The segment's tissue business reported net sales of $371 million and operating profits of $37 million in the first quarter of 2000 which included net sales and operating profits of $99 million and $10 million, respectively, from the Wisconsin Tissue operations. Average selling prices in the first quarter of 2000 for tissue were approximately 6% below average selling prices in 1999. This decrease was offset by a 47% increase in tissue sales volume due to the combination of Wisconsin Tissue's operations with the Corporation's commercial tissue business beginning on October 3, 1999, when the Georgia-Pacific Tissue joint venture was formed. In the first quarter of 1999, net sales and operating profits of the Corporation's tissue business were $264 million and $42 million, respectively. Excluding the results of the Wisconsin Tissue operations in the first quarter of 2000, operating profits from the segment's tissue business decreased by $15 million related primarily to lower selling prices.

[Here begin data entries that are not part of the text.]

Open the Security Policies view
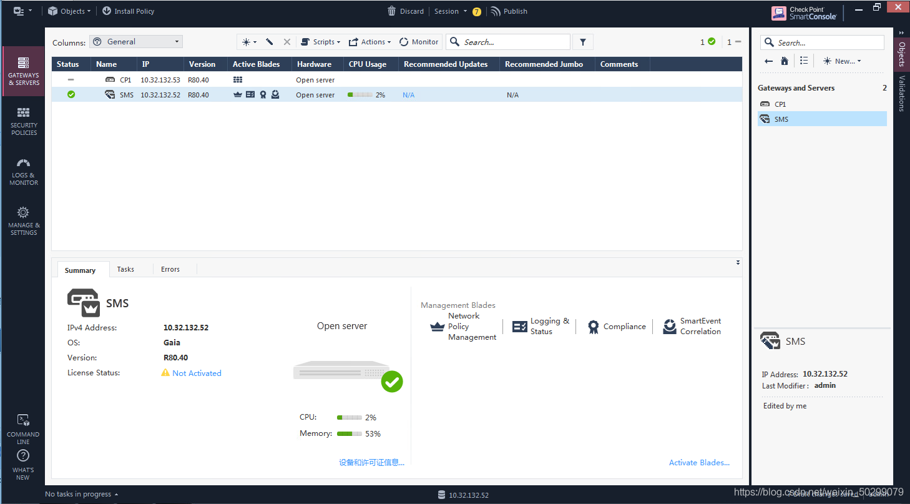910x504 pixels. click(x=24, y=121)
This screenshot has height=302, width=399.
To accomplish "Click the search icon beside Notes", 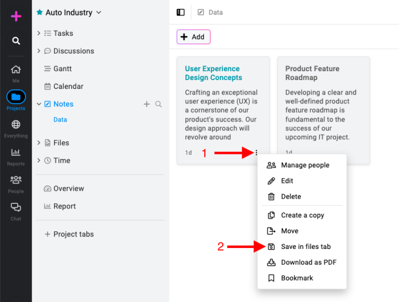I will coord(158,104).
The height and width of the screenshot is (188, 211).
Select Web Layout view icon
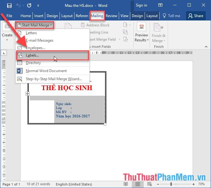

The Corporation expects selling prices for its pulp, bleached board, communication papers and tissue to increase during 2000, offset slightly by increases in pulpwood costs.

PAPER DISTRIBUTION
The Corporation's paper distribution segment, which represents the operating results of Unisource, reported net sales of $1,759 million and operating profits of $38 million in the first quarter of 2000. The Corporation acquired Unisource at the end of the second quarter of 1999.

OTHER
The operating loss in the "Other" nonreportable segment, which includes some miscellaneous businesses, unallocated corporate operating expenses and the elimination of profit on intersegment sales, increased by $3 million to a loss of $56 million in 2000 from a loss of $53 million in the 1999 first quarter. This increase was primarily a result of nonrecurring insurance proceeds received during the first quarter of 1999.

26

<PAGE>

LIQUIDITY AND CAPITAL RESOURCES


OPERATING ACTIVITIES. The Corporation generated cash from operations of $258 million for the three months ended April 1, 2000 consistent with $258 million a year ago. Higher working capital levels and an increase in other assets offset higher operating profits resulting from very strong demand and improved prices for pulp and paper products.


INVESTING ACTIVITIES. Capital expenditures for property, plant and equipment for the three months ended April 1, 2000 were $182 million, which included $42 million in the building products segment, $1 million in the building products distribution segment, $19 million in the containerboard and packaging segment, $74 million in the pulp and paper segment, $7 million in the paper distribution segment and $38 million of other and general corporate. The Corporation expects to make capital expenditures for property, plant and equipment of approximately $900 million in 2000, excluding the cost of any acquisitions.

During the first quarter of 2000, the Corporation received $42 million of proceeds from the sale of assets relating primarily to the sale of certain containerboard and packaging assets, compared with $2 million in the same quarter of 1999.

FINANCING ACTIVITIES. The Corporation's total debt increased by $62 million to $7.09 billion at April 1, 2000 from $7.02 billion at January 1, 2000. At April 1, 2000 and January 1, 2000, $6.12 billion and $6.05 billion, respectively, of such total debt was Georgia-Pacific Group's debt and $967 million and $970 million, respectively, was The Timber Company's debt.

At April 1, 2000, the Corporation's weighted average interest rate on its total debt, excluding the senior deferrable notes, was 7.2% including the accounts receivable sale program and outstanding interest rate exchange agreements. At April 1, 2000, these interest rate exchange agreements effectively converted $608 million of floating rate obligations with a weighted average interest rate of 6.2% to fixed rate obligations with an average effective interest rate of 6.4%. These agreements have a weighted average maturity of approximately 2.4 years.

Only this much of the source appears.